Colon cancer concept illustration. IMAGE/LMU
By PATRICK MAYOYO
Researchers at Ludwig Maximilians Universität München (LMU) have discovered a signaling pathway through which aspirin can inhibit colorectal cancer.
The scientists in their findings published in the journal Cell Death and Disease, said aspirin and its active metabolite salicylate have emerged as promising agents for the chemoprevention of colorectal cancer (CRC) adding that aspirin suppresses the progression of established CRCs. However, they noted underlying molecular mechanisms are not completely understood.
“Here we found that salicylate induces the expression of the miR-34a and miR-34b/c genes, which encode tumor suppressive microRNAs, in a p53-independent manner. Salicylate activated AMPK, thereby activating NRF2, which directly induced miR-34a/b/c expression via ARE motifs,” they said in a press release.
How salicylate suppresses c-MYC
They added in addition, salicylate suppressed c-MYC, a known repressor of NRF2-mediated transactivation, via activating AMPK and the suppression of c-MYC by salicylate was necessary for NRF2-mediated activation of miR-34a/b/c. Inactivation of miR-34a/b/c largely abrogated the inhibitory effects of salicylate on migration, invasion and metastasis formation by CRC cells.
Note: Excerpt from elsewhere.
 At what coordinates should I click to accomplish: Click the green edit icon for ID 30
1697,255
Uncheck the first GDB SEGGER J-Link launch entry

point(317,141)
“In the future, aspirin and its derivates may be used therapeutically to activate miR-34a and miR-34b/c in tumors that have lost p53,” the researchers noted.
Colorectal cancer, also known as bowel cancer, ranks as the world’s third most prevalent cancer type, with approximately 1.9 million new cases and 900,000 fatalities annually. Consequently, there is a critical demand for preventive measures. Aspirin/acetylsalicylic acid has proven to be one of the most promising candidates for the prevention of colorectal cancer.
Among other findings, studies have shown that when patients with cardiovascular diseases took low doses of aspirin over several years, it reduced their risk of colorectal cancer.
Furthermore, aspirin can inhibit the progression of colorectal cancer. Now a team led by Heiko Hermeking, Professor of Experimental and Molecular Pathology at LMU, has investigated which molecular mechanisms mediate these effects.
Molecular mechanisms explored
The researchers report that aspirin induces the production of two tumor-suppressive microRNA molecules (miRNAs) called miR-34a and miR-34b/c. To do this, aspirin binds to and activates the enzyme AMPK, which in turn alters the transcription factor NRF2 such that it migrates into the cell nucleus and activates the expression of the miR-34 genes. For this activation to succeed, aspirin additionally suppresses the oncogene product c-MYC, which otherwise inhibits NRF2.
The scientists say overall, the results show that the miR-34 genes are necessary for mediating the inhibiting effect of aspirin on colorectal cancer cells. Aspirin was thus unable to prevent migration, invasion, and metastasis in miR-34-deficient cancer cells.
They add it was already known that the miR-34 genes are induced by the transcription factor p53 and mediate its effects. “Our results show, however, that activation of the miR-34 genes by aspirin takes place independently of the p53 signaling pathway,” says Hermeking.
“This is important because the p53-encoding gene is the most commonly inactivated tumor suppressor gene in colorectal cancer. In most other kinds of cancer, moreover, p53 is inactivated by mutations or viruses in the majority of cases. Aspirin could therefore be employed therapeutically in such cases in the future.”